In the entries below, swap each "Where should I click to" for "Where do I click to" and leave everything else unchanged.

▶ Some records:
****************************************
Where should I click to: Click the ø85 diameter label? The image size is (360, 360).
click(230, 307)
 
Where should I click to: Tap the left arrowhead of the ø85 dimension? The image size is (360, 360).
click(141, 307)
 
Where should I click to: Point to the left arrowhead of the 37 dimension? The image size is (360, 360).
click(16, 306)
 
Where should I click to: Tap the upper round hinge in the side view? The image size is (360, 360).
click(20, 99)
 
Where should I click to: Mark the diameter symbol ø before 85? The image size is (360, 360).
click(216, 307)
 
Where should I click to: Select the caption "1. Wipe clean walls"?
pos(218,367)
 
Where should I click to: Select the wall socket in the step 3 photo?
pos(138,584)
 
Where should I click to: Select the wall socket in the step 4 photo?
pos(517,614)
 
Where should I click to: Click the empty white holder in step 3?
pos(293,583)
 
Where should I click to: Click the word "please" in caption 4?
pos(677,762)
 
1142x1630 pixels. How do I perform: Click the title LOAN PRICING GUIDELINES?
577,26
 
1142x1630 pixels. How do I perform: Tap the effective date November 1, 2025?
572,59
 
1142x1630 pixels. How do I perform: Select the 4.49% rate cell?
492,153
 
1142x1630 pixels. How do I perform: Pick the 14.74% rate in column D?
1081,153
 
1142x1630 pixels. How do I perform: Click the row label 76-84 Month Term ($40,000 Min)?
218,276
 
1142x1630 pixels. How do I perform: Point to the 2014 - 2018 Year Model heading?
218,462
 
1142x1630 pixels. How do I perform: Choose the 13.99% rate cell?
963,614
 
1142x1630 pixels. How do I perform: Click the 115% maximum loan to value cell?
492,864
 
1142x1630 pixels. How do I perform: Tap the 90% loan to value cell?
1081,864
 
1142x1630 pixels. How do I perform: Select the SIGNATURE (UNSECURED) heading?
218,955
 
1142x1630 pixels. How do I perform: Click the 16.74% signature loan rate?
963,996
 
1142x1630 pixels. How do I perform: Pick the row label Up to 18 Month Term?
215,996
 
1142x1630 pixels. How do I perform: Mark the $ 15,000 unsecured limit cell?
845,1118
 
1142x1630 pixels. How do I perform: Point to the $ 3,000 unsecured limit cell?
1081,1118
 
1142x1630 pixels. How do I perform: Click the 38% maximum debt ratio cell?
****************************************
▶ Task result:
Where do I click to: Click the ø85 diameter label? The image size is (360, 360).
click(230, 307)
 
Where do I click to: Tap the left arrowhead of the ø85 dimension? The image size is (360, 360).
click(141, 307)
 
Where do I click to: Point to the left arrowhead of the 37 dimension? The image size is (360, 360).
click(16, 306)
 
Where do I click to: Tap the upper round hinge in the side view? The image size is (360, 360).
click(20, 99)
 
Where do I click to: Mark the diameter symbol ø before 85? The image size is (360, 360).
click(216, 307)
 
Where do I click to: Select the caption "1. Wipe clean walls"?
pos(218,367)
 
Where do I click to: Select the wall socket in the step 3 photo?
pos(138,584)
 
Where do I click to: Select the wall socket in the step 4 photo?
pos(517,614)
 
Where do I click to: Click the empty white holder in step 3?
pos(293,583)
 
Where do I click to: Click the word "please" in caption 4?
pos(677,762)
 
1142x1630 pixels. How do I perform: Click the title LOAN PRICING GUIDELINES?
577,26
 
1142x1630 pixels. How do I perform: Tap the effective date November 1, 2025?
572,59
 
1142x1630 pixels. How do I perform: Select the 4.49% rate cell?
492,153
 
1142x1630 pixels. How do I perform: Pick the 14.74% rate in column D?
1081,153
 
1142x1630 pixels. How do I perform: Click the row label 76-84 Month Term ($40,000 Min)?
218,276
 
1142x1630 pixels. How do I perform: Point to the 2014 - 2018 Year Model heading?
218,462
 
1142x1630 pixels. How do I perform: Choose the 13.99% rate cell?
963,614
 
1142x1630 pixels. How do I perform: Click the 115% maximum loan to value cell?
492,864
 
1142x1630 pixels. How do I perform: Tap the 90% loan to value cell?
1081,864
 
1142x1630 pixels. How do I perform: Select the SIGNATURE (UNSECURED) heading?
218,955
 
1142x1630 pixels. How do I perform: Click the 16.74% signature loan rate?
963,996
 
1142x1630 pixels. How do I perform: Pick the row label Up to 18 Month Term?
215,996
 
1142x1630 pixels. How do I perform: Mark the $ 15,000 unsecured limit cell?
845,1118
 
1142x1630 pixels. How do I perform: Point to the $ 3,000 unsecured limit cell?
1081,1118
 
1142x1630 pixels. How do I perform: Click the 38% maximum debt ratio cell?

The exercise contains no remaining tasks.